# What the exercise asks
Filter the listing below down to the lines holding the word "left", and copy those lines.

# Input material
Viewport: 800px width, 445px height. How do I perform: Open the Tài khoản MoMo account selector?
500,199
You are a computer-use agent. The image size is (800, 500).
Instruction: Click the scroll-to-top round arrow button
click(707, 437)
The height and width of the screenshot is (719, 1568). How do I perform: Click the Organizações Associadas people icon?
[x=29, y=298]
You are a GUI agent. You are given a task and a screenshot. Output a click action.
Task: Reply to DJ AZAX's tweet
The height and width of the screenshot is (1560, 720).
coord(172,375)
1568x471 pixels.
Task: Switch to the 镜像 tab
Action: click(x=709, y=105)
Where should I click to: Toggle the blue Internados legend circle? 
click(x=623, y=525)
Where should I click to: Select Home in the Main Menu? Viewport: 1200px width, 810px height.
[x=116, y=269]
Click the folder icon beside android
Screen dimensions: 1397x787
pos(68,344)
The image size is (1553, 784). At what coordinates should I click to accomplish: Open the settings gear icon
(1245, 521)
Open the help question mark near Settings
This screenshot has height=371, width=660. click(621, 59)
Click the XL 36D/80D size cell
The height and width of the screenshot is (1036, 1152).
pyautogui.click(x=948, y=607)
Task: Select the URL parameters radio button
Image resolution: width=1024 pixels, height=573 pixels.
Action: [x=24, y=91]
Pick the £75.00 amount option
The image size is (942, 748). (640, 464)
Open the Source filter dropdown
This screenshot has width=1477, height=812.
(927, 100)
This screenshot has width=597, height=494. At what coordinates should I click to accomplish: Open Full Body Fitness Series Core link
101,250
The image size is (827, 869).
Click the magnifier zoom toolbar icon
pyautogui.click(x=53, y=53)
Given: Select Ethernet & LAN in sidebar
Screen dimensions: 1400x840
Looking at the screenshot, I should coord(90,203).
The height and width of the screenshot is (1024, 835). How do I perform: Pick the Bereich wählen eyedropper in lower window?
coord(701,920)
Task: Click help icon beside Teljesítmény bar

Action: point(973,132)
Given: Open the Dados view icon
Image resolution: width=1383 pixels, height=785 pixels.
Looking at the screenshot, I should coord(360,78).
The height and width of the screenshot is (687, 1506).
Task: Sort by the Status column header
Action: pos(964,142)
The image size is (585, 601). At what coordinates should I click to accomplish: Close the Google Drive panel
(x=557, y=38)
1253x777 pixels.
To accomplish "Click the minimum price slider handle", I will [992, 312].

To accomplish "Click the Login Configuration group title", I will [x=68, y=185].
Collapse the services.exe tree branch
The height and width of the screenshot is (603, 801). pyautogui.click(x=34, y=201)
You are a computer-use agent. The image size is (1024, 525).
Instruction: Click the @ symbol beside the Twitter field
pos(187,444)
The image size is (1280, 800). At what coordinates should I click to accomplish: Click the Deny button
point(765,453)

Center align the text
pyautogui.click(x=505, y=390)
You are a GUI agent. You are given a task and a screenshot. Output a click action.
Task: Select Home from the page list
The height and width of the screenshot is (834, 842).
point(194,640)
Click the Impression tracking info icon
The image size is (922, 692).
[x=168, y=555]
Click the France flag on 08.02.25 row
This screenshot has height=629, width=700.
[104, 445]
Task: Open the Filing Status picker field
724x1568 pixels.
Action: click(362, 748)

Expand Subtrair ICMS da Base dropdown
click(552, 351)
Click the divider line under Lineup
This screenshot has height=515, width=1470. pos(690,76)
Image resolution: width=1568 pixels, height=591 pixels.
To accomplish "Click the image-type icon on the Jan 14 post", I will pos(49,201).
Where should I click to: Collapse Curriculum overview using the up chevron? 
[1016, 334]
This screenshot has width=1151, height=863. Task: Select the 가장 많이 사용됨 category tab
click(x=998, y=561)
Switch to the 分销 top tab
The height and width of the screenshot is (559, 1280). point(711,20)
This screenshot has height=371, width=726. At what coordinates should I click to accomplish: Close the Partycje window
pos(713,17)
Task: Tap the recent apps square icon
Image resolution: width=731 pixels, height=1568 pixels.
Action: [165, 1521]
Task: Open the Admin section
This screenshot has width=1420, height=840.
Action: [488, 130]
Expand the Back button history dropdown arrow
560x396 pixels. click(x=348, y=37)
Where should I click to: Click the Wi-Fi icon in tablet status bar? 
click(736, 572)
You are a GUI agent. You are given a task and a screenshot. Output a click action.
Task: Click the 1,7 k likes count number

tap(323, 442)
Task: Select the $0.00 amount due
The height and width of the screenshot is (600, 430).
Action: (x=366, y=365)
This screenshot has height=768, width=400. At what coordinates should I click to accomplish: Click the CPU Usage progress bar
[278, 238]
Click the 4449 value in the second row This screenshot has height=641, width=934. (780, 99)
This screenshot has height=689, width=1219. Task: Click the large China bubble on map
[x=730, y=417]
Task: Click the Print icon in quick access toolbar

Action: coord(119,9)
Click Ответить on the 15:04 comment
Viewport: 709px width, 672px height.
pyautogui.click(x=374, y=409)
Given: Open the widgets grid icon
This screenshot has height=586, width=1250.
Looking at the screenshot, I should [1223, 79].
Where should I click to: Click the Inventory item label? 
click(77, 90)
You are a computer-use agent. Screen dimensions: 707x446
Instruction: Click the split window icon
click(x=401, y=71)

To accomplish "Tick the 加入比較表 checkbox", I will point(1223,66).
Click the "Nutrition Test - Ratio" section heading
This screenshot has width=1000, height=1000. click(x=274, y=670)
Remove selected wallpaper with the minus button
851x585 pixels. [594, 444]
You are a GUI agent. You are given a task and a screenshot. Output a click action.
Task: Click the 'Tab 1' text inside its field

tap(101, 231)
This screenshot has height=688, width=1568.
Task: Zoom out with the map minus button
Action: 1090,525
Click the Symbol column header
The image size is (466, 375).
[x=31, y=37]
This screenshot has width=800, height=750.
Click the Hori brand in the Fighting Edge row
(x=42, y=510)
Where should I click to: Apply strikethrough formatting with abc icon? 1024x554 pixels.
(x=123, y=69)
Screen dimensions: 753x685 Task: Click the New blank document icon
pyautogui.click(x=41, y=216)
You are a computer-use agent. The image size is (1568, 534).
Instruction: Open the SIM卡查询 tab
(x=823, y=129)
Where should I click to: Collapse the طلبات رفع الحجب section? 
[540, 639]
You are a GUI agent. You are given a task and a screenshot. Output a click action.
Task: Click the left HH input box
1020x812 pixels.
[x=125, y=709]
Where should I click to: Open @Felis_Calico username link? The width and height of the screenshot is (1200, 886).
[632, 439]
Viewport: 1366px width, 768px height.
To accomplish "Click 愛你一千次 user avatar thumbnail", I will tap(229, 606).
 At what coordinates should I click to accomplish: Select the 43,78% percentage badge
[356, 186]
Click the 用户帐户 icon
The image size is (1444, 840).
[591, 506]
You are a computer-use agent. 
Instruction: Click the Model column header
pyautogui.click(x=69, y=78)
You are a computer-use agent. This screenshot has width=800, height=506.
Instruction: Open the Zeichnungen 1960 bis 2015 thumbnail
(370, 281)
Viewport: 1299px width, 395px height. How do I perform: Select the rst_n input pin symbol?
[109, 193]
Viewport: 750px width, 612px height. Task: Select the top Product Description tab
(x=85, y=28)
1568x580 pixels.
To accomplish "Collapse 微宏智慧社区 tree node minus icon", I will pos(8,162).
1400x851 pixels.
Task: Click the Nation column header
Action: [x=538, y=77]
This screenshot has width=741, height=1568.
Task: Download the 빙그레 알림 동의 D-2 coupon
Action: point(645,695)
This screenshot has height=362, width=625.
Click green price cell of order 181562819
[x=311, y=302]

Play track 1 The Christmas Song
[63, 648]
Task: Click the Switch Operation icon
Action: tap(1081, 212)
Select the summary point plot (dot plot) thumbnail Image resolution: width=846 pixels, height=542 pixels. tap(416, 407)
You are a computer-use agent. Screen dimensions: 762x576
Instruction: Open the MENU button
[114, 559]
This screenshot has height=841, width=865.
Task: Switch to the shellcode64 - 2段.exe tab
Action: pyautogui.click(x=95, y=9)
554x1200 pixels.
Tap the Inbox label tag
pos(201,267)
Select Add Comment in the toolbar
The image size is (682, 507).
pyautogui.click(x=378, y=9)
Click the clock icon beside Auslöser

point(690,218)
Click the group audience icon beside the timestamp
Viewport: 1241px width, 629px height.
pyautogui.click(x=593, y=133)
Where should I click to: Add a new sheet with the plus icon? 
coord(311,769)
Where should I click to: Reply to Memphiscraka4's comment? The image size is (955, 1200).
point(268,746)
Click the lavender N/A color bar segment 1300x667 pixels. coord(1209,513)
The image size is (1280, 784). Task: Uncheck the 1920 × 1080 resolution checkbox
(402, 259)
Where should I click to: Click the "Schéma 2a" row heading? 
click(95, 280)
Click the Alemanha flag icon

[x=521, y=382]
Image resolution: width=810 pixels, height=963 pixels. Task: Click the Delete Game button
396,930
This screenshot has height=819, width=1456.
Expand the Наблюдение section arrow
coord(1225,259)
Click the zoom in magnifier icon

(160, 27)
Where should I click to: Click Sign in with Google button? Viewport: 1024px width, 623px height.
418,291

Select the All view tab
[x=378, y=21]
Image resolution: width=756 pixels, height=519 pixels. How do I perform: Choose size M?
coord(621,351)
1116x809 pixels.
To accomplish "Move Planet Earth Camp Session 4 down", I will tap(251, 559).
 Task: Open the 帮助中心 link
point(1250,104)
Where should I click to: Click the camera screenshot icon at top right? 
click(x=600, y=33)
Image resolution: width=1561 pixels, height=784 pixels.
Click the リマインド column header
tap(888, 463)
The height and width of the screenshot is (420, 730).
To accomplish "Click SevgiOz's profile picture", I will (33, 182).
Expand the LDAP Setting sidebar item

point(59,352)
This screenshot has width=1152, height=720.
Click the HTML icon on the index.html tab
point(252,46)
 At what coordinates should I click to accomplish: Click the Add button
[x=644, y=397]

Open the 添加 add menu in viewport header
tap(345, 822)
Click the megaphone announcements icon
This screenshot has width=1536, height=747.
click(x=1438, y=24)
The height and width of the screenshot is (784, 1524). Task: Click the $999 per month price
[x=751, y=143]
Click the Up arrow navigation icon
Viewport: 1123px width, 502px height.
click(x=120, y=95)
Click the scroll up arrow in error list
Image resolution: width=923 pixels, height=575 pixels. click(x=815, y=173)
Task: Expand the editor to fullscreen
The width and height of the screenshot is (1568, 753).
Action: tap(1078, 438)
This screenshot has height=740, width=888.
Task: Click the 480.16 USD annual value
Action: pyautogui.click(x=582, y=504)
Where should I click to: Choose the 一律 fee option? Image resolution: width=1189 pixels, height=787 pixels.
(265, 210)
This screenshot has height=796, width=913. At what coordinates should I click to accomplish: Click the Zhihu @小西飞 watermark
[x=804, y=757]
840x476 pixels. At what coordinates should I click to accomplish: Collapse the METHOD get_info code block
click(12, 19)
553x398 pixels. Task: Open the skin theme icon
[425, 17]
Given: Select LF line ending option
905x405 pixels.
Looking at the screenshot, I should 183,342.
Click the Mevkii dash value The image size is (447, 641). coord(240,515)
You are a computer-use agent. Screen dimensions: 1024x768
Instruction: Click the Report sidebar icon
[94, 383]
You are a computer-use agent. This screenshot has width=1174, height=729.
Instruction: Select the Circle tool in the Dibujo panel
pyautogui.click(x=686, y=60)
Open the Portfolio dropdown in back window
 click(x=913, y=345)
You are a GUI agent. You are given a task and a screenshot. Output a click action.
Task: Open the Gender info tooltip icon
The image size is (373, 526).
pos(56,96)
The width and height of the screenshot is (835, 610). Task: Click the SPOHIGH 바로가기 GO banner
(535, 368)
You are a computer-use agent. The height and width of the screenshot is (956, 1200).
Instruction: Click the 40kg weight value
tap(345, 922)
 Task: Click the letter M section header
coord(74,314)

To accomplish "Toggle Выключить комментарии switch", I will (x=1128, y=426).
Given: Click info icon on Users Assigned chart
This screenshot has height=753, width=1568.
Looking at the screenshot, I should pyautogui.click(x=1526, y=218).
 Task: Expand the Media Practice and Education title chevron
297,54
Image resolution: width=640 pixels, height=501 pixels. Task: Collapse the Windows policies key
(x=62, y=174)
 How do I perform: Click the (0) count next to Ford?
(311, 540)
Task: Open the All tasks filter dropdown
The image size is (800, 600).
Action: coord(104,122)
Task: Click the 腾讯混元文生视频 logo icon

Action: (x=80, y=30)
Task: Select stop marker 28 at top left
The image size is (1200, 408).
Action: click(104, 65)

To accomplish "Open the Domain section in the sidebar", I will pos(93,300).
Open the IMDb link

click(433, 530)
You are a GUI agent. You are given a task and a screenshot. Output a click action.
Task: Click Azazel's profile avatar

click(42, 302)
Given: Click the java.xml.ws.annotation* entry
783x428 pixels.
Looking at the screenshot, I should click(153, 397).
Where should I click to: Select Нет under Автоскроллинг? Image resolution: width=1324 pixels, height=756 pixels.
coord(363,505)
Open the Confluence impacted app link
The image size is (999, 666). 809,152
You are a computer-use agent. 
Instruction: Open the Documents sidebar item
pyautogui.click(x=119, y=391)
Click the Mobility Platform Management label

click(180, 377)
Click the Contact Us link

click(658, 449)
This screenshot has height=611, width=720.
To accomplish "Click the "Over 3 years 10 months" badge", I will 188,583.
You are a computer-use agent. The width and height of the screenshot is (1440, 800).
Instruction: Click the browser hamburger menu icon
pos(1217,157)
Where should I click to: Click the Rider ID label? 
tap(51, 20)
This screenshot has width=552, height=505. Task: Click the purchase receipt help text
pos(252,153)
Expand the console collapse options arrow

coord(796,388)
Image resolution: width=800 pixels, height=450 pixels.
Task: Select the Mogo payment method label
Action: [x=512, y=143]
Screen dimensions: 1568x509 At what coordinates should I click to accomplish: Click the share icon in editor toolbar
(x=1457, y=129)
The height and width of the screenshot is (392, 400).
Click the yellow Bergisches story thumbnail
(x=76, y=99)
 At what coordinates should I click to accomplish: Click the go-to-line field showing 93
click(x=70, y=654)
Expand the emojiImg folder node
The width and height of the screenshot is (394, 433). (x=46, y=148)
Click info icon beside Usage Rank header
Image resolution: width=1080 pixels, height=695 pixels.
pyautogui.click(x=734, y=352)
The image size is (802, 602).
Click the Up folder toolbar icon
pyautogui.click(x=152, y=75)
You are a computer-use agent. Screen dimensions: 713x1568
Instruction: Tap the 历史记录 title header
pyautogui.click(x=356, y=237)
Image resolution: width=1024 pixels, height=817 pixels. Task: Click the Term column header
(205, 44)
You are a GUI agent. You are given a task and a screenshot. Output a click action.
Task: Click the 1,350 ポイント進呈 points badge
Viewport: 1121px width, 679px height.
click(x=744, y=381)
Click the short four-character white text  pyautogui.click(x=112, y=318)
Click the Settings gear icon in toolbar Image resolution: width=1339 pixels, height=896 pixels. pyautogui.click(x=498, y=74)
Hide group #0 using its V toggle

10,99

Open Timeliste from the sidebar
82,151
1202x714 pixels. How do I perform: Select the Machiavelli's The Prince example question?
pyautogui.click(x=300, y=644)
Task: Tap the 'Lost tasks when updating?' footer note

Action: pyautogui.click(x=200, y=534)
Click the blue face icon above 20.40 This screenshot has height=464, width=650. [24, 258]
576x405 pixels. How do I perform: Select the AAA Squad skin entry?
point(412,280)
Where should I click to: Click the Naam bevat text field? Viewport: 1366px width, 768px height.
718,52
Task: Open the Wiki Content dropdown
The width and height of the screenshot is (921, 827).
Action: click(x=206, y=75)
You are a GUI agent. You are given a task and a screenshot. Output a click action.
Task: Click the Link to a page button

# Written answer
Task: Click the left HH input box
Task: Select stop marker 28 at top left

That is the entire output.